> **REQUIRED WORK**: Read the records beneath this task and copy every line that contains the string "Given".

Stored items
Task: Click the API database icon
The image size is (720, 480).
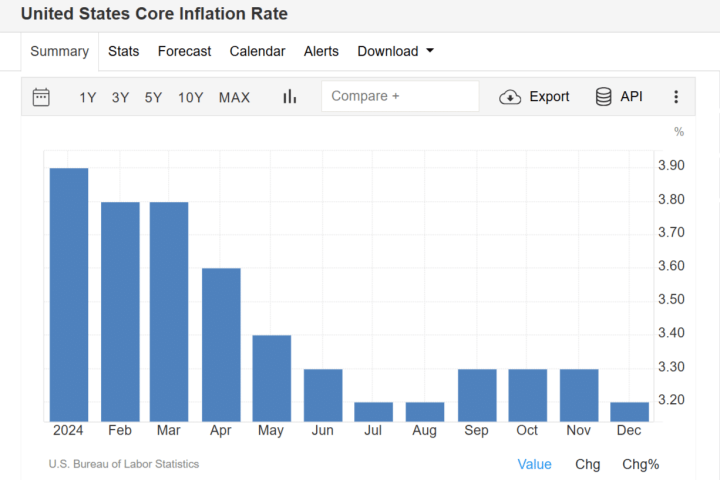Action: [x=603, y=97]
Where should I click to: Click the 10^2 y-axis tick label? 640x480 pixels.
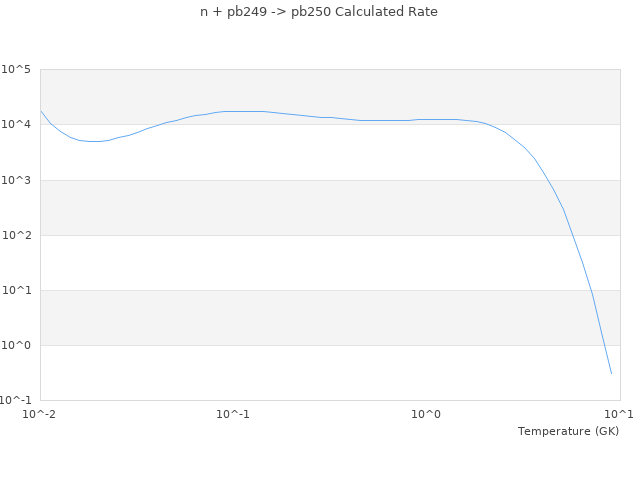coord(16,235)
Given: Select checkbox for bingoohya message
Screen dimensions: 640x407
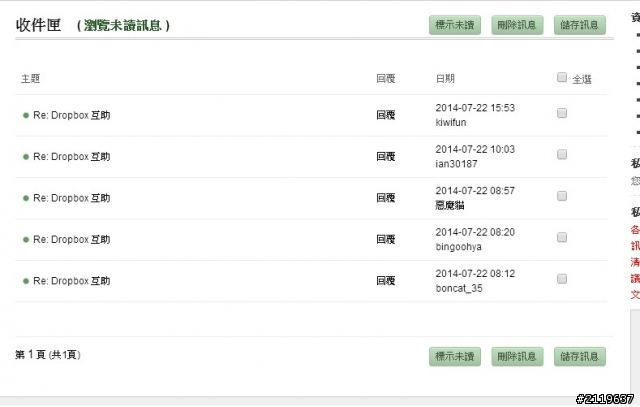Looking at the screenshot, I should (x=562, y=237).
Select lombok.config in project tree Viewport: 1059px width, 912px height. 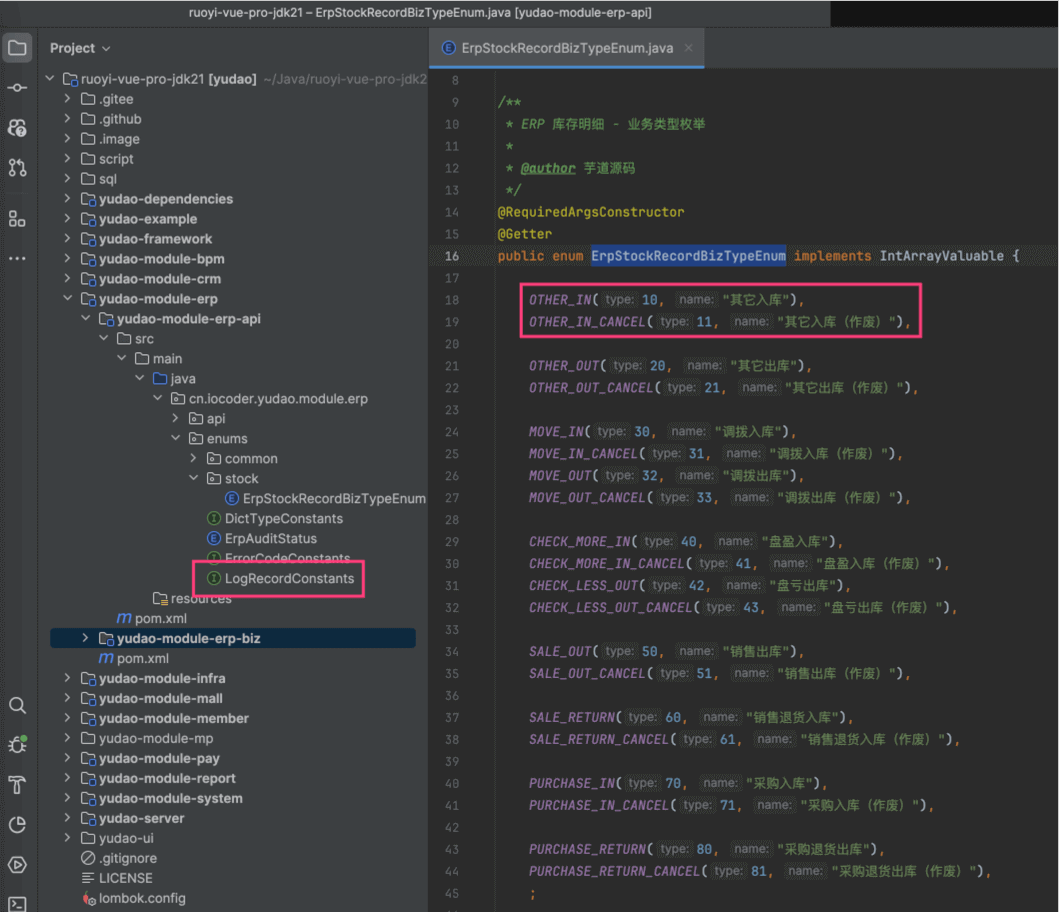[142, 898]
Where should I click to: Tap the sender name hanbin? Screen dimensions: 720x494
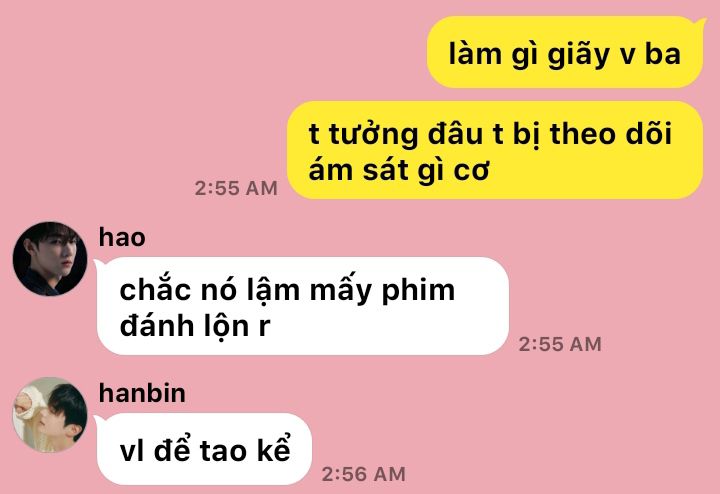tap(142, 393)
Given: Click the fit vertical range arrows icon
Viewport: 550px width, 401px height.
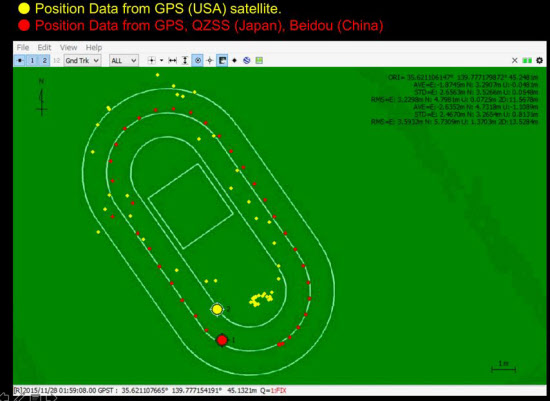Looking at the screenshot, I should 185,61.
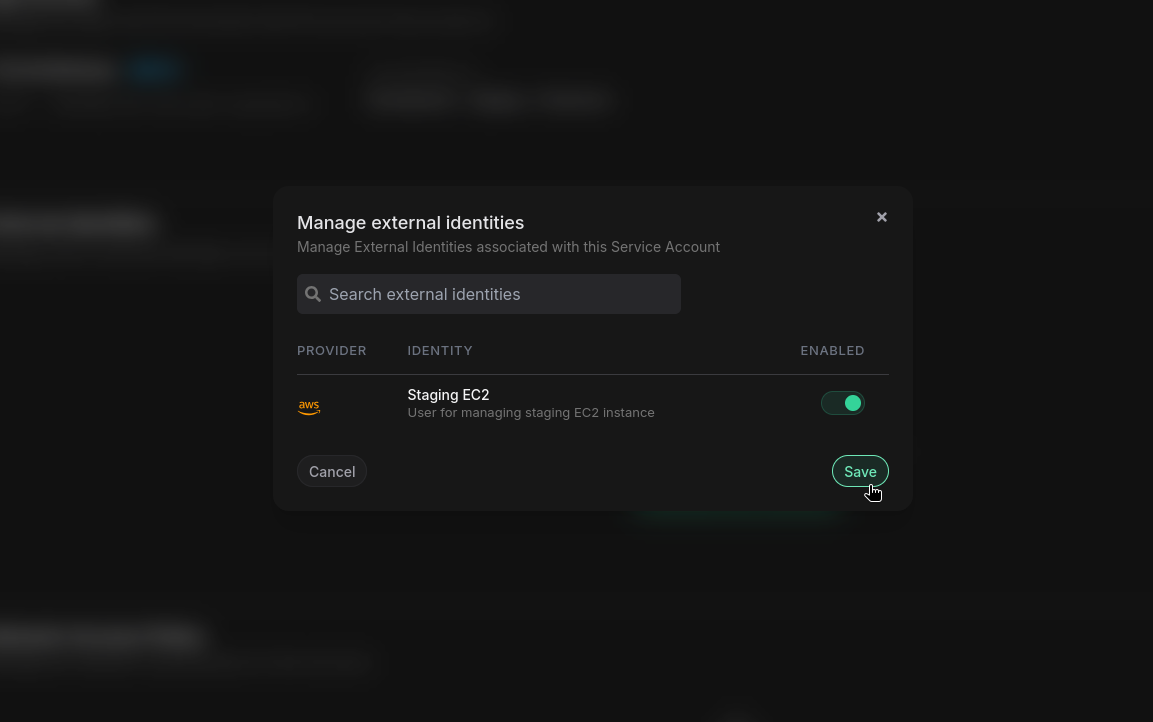Click the X close icon on the dialog
This screenshot has height=722, width=1153.
click(881, 217)
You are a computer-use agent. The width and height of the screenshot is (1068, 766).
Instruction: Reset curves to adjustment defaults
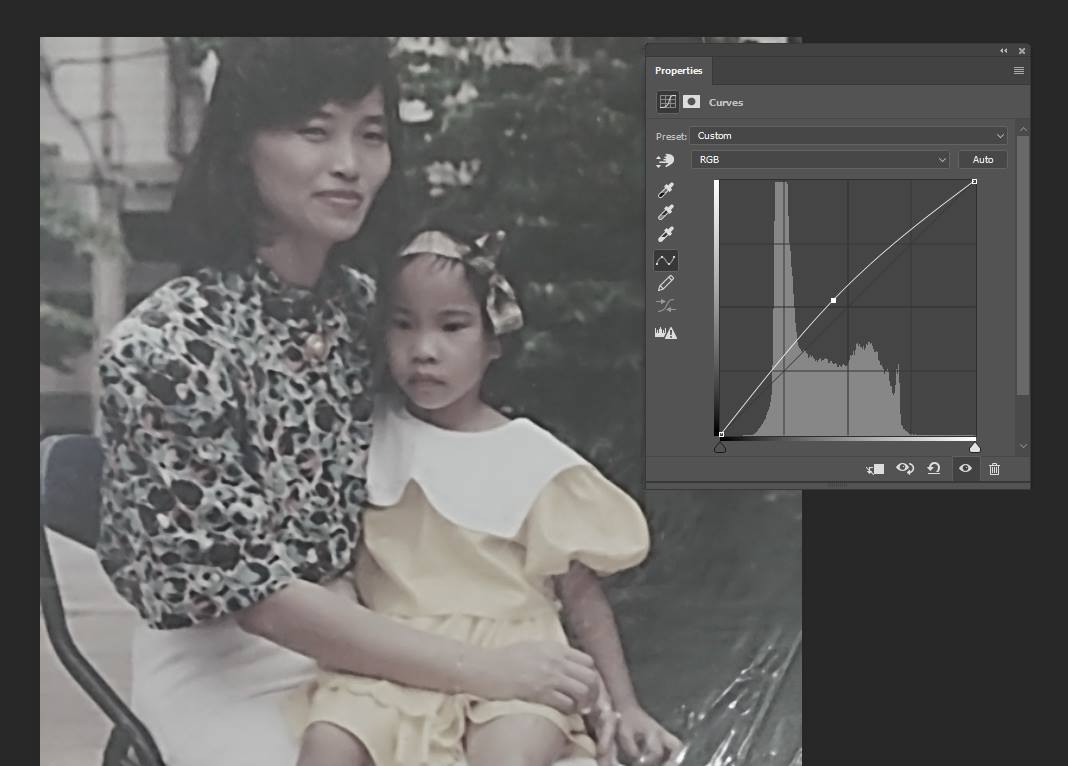pyautogui.click(x=934, y=469)
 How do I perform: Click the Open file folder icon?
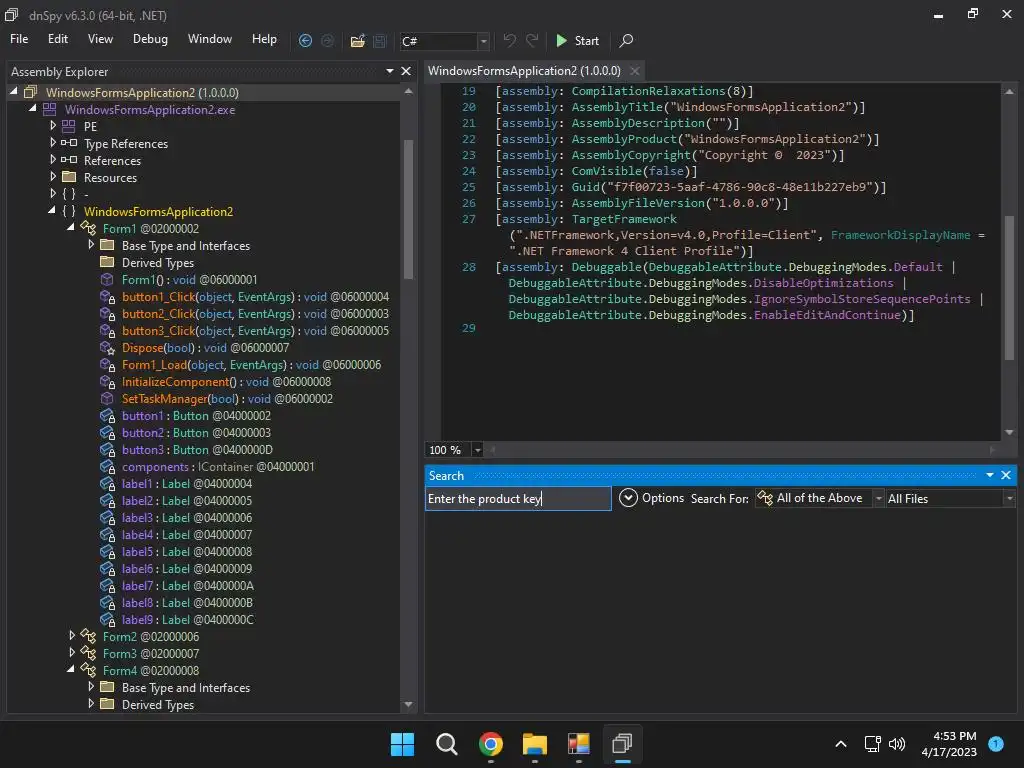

> **SOLUTION FOR THIS TASK**:
Given: Select checkbox for bingoohya message
Given: Click the fit vertical range arrows icon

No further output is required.